19-latek, który z parkingu podziemnego ukradł volkswagena, oraz jego ojciec, który ukradzione przez syna auto sprzedał na złom, wpadli w ręce policji. Obaj trafili do aresztu i usłyszeli zarzuty. W większych tarapatach jest 45-latek, który działał w warunkach recydywy.
Do zdarzenia doszło w ubiegłym tygodniu. Policjanci odebrali zgłoszenie o tym, że z parkingu podziemnego jednego z bloków w Gdańsku-Wrzeszczu złodziej ukradł samochód marki Volkswagen Golf wart 3 tysiące złotych. - Sprawca wykorzystał fakt, że właściciel nie zamknął auta, a w środku zostawił kluczyki. Złodziej odjechał z parkingu samochodem, taranując szlaban wyjazdowy - przekazała poinsp. Magdalena Ciska, oficer prasowa Komendy Miejskiej Policji w Gdańsku. Policjanci zabezpieczyli oraz szczegółowo przeanalizowali monitoring. Ustalili tożsamość sprawcy i zatrzymali 19-latka z Gdańska.
Kilka godzin później do policyjnego aresztu trafił też 45 -letni ojciec złodzieja. Okazało się, że ukradziony przez syna samochód mężczyzna sprzedał na złom za 600 złotych.
Ojciec i syn mają kłopoty
19-letni gdańszczanin usłyszał zarzut kradzieży. Odpowie też za zniszczenie szlabanu.

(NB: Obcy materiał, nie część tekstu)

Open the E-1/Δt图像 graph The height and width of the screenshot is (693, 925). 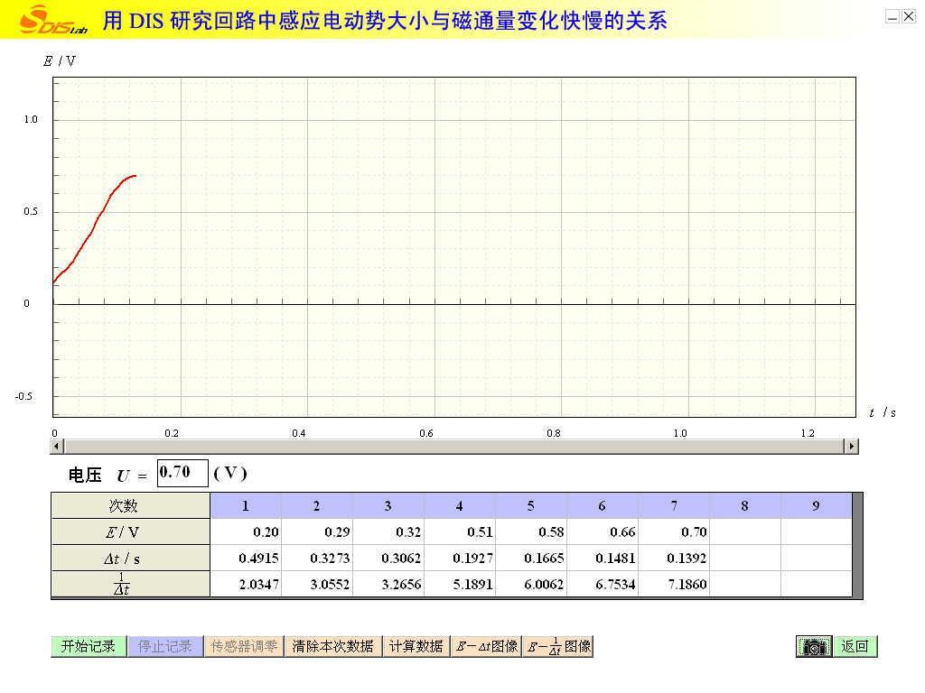558,646
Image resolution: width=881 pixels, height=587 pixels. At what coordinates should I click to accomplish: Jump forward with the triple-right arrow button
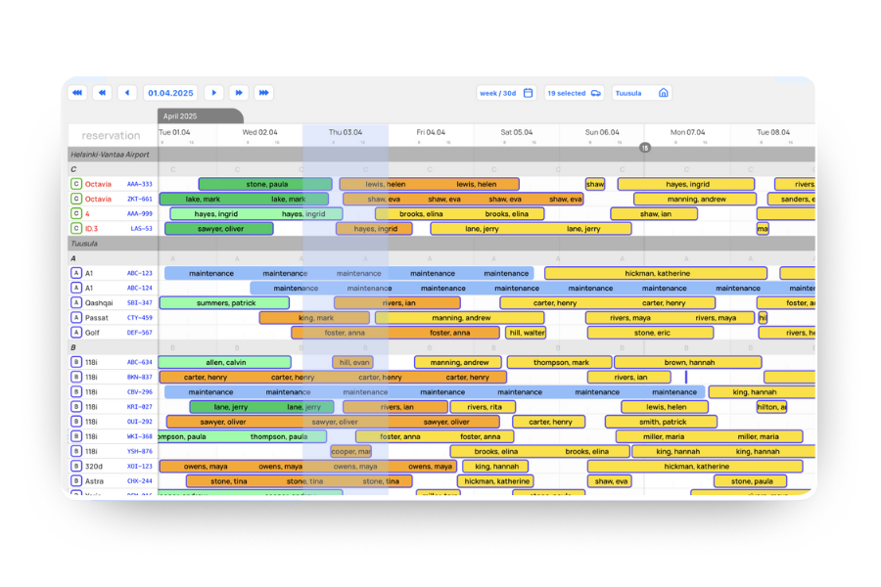click(263, 93)
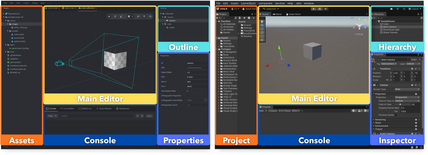Click the Collapse button in Unity Console
The width and height of the screenshot is (428, 155).
(273, 111)
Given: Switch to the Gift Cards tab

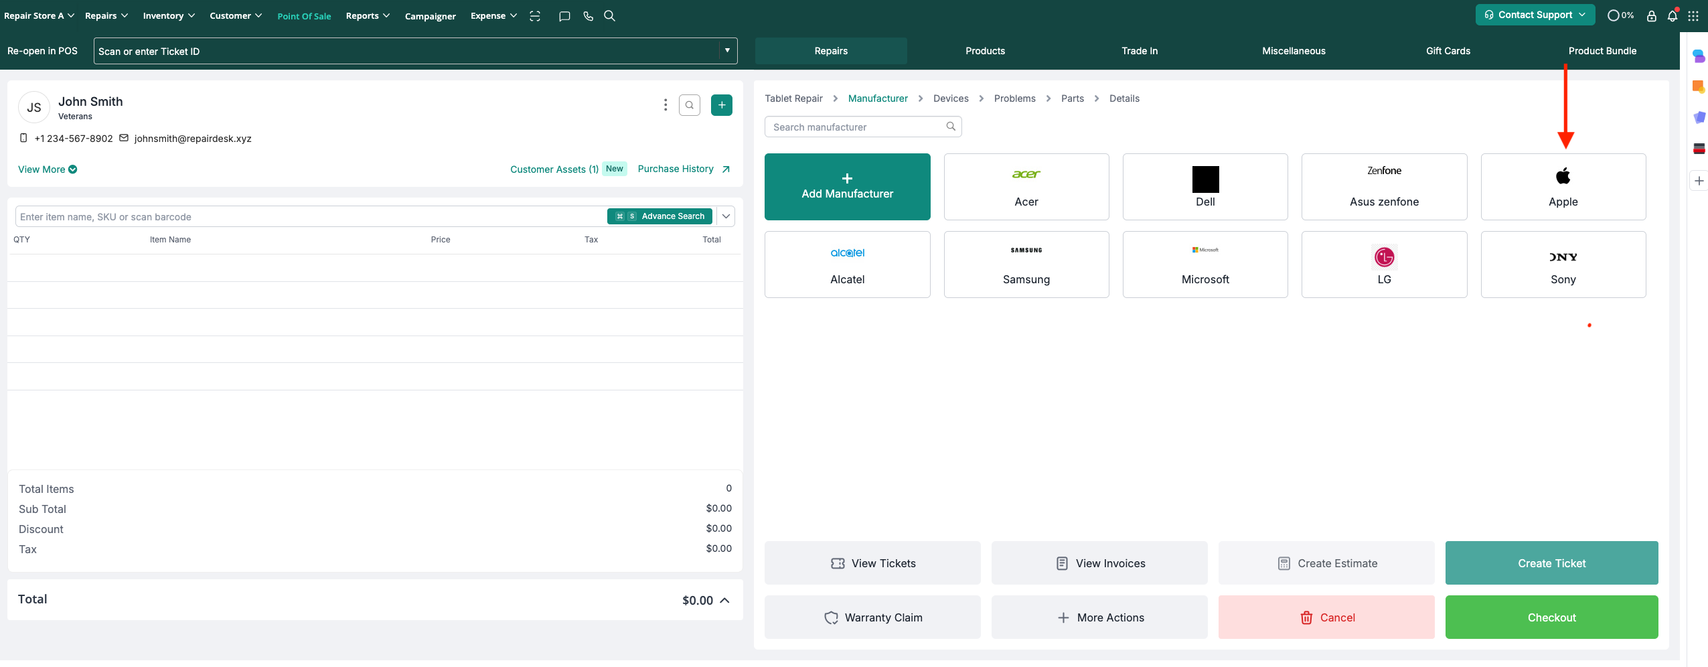Looking at the screenshot, I should [1448, 51].

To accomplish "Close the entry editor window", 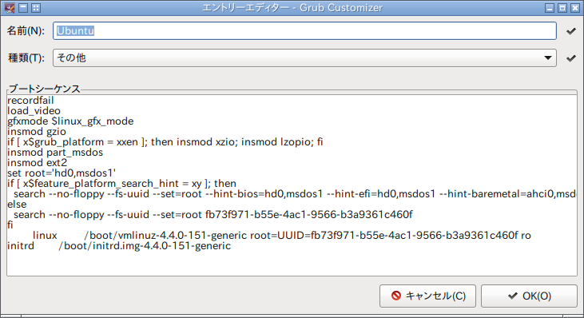I will [x=575, y=8].
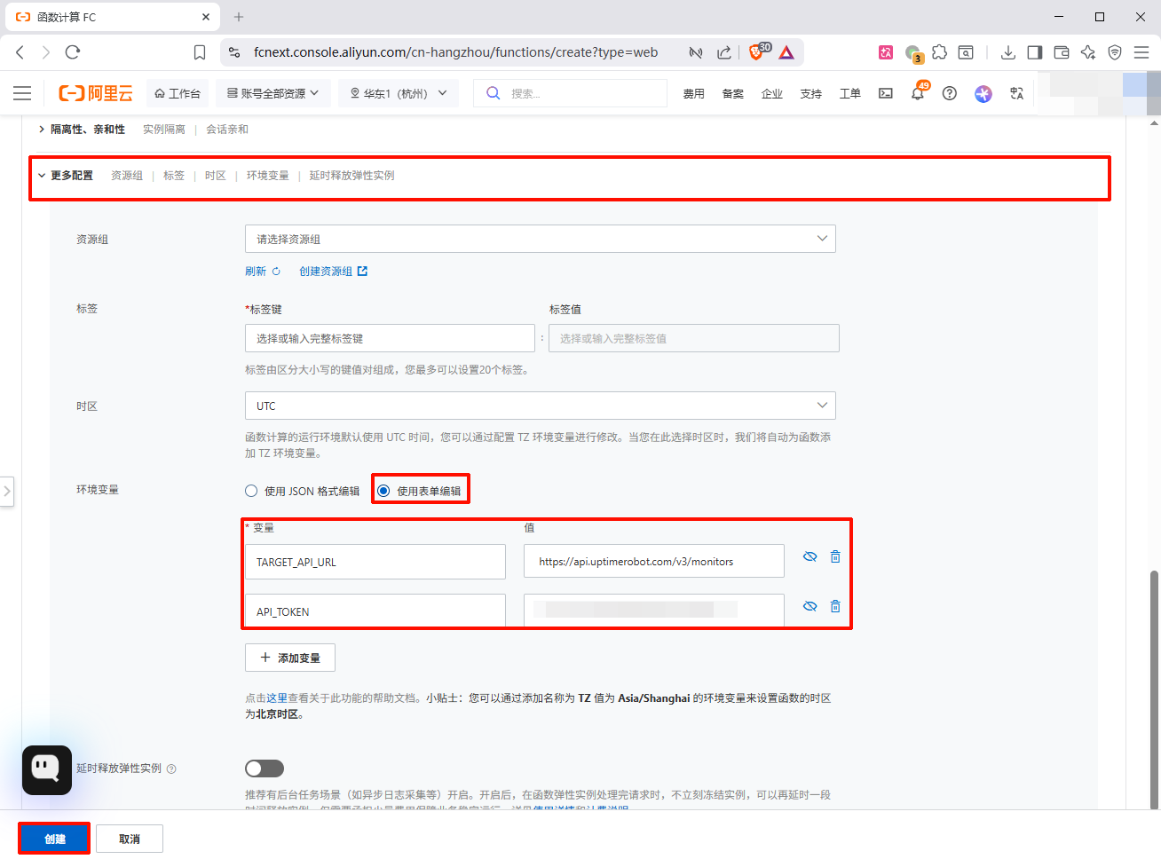Image resolution: width=1161 pixels, height=867 pixels.
Task: Click the 创建资源组 link
Action: coord(326,272)
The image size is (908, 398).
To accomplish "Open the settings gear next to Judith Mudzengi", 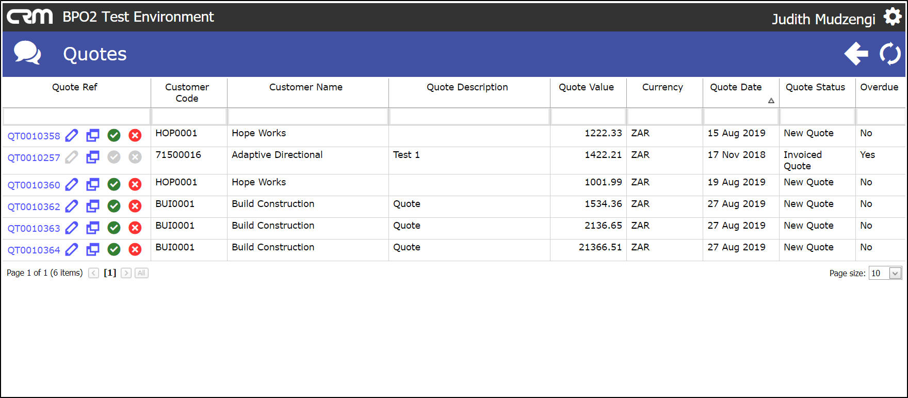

45-latek usłyszał natomiast zarzut za paserstwo. Podejrzany był już karany za podobne przestępstwa, dlatego za swój czyn odpowie w warunkach recydywy. Za przestępstwo kradzieży grozi do 5 lat pozbawienia wolności. Za paserstwo, w warunkach recydywy, grozi do 10 lat więzienia.